One of Thorup’s personal legislative priorities is concerns involving public safety; a topic, Thorup admitted, “means a whole lot of things.” The HD 28 rep claims the scope of violence in Des Moines, particularly homicides and gang activity and “gunplay,” is at a level “we haven’t seen in a long time.” When working as an Iowa State Trooper, he said “there’s very rarely a night that goes by that there’s not a call in Des Moines of shots fired or (a) drive-by (shooting).”
Thorup also highlighted concerns involving human trafficking and the shipping of narcotics across state lines. The state, he said, does not have criminal enforcement team anymore that “goes out proactively on the highways and tries to find that type of activity.”
Drawing attention to the opioid epidemic, Thorup worries the type of heavy opioid-related activity in Ohio — which the National Institute of Drug Abuse reported in February is “among the top five states with the highest rates of opioid-related overdose deaths” — would spread to Iowa, advocating for precautionary barriers to combat the dissemination. However, the 2019 Governor’s Office of Drug Control Policy reported opioid-related deaths in Iowa were down 35 percent during the first eight months of 2018 compared to the same time period one year ago.
Thorup said he’ll also push for more funding for Iowa law enforcement agencies to solving unsettled and unresolved homicides. Thorup sees the recent arrest of a Manchester man charged with the first-degree murder of Michelle Marie Martinko 39 years ago in Cedar Rapids, as an example of using new techniques in DNA technology to help reopen cases and may have helped investigators in Cedar Rapids find the victims alleged killer.
If the technology has improved and costs have decreased, Thorup said Iowa has an opportunity to solve “a lot of old homicides,” as well as sexual assault cases. The challenge ahead, he explained, is the lack of personnel available to conduct open more cold cases, or cases more than 1 year old.
“I’d like to see some of those high level, really serious violent crimes investigated further,” Thorup said. “…To me there’s nothing more important than preventing more homicides because a lot of times these people will kill again. If they get away with it once, what’s to prevent them?”

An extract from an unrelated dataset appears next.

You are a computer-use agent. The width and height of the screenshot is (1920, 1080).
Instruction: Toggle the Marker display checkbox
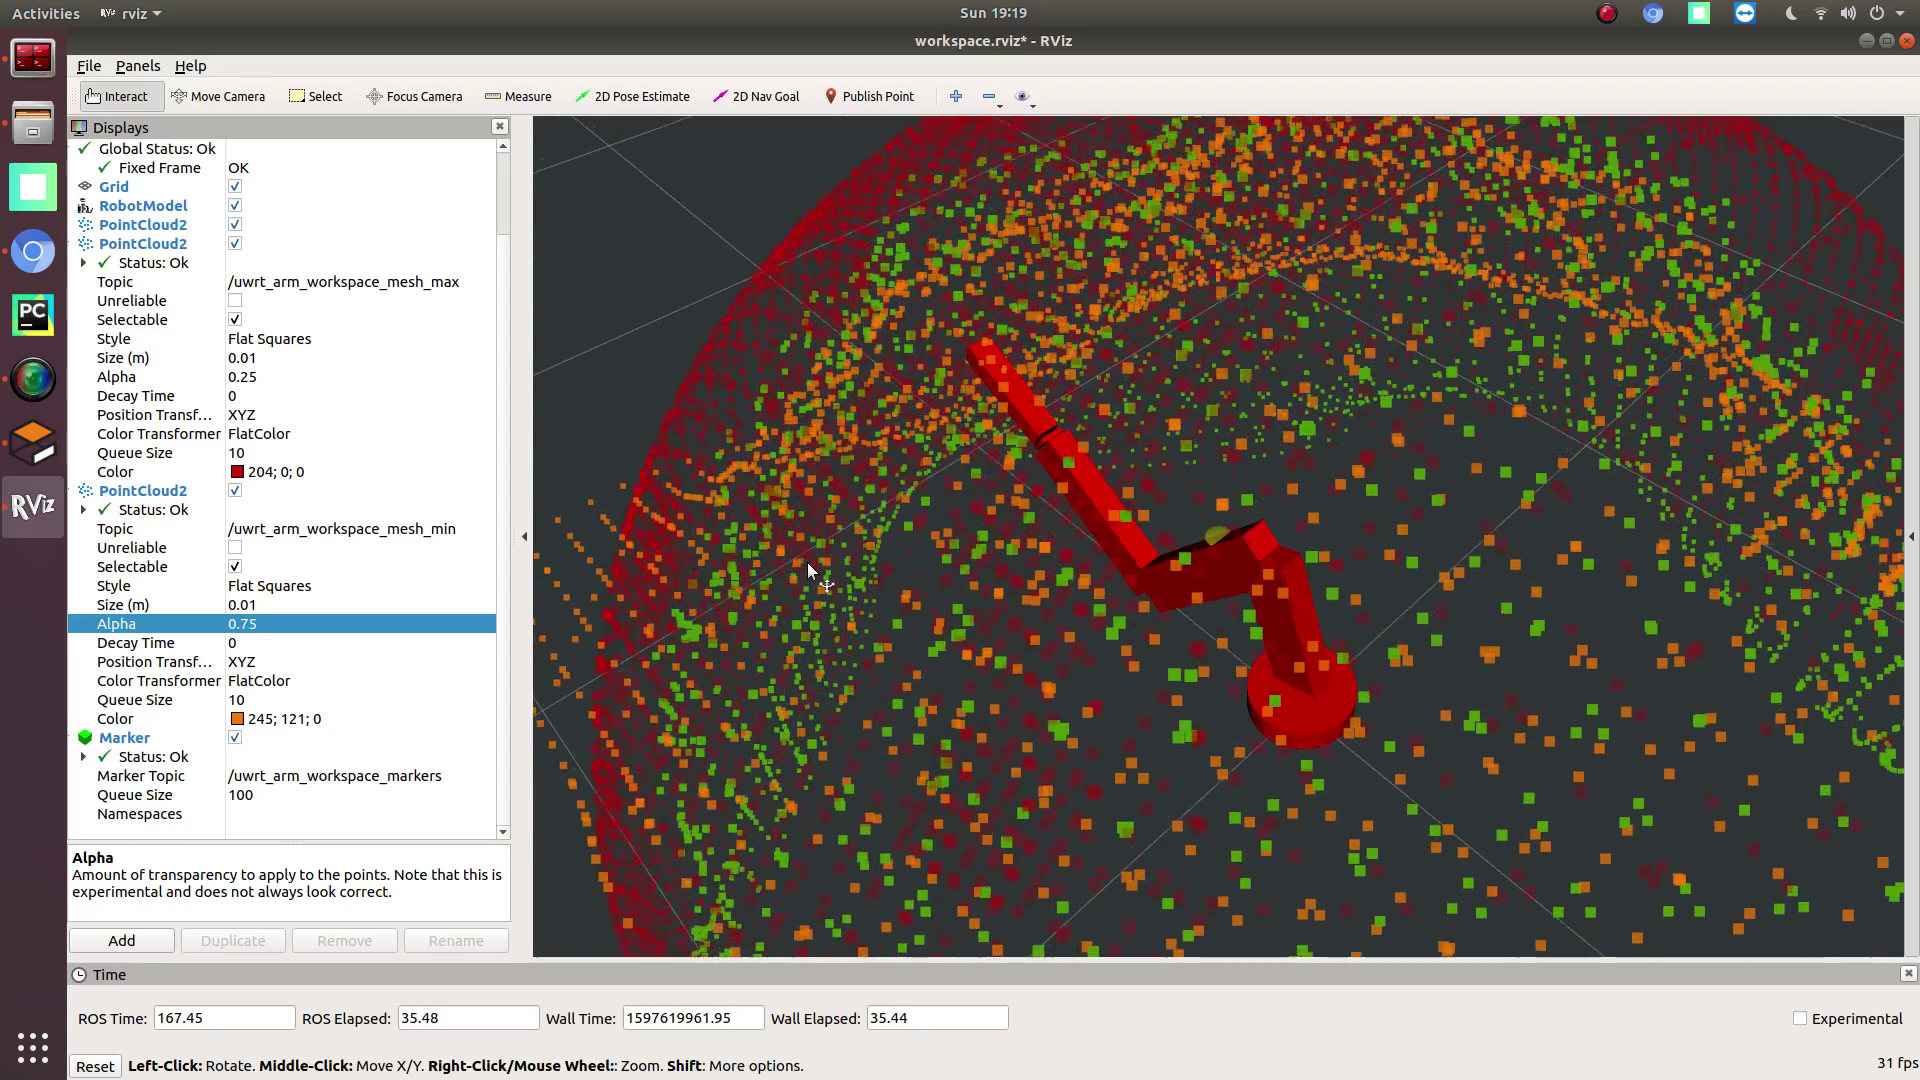235,738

Describing himself as someone who is open to any kind of positive reform, Thorup said he is always willing to add improvements to programs and bills so long as there are good ideas to support the action. When it comes to Gov. Reynolds’ openness to automatically restore voting rights to Iowa felons, Thorup, too, is open to the idea; however, he said it ultimately depends on the details of the bill, deciding to not make an informed judgment until he sees a bill firsthand.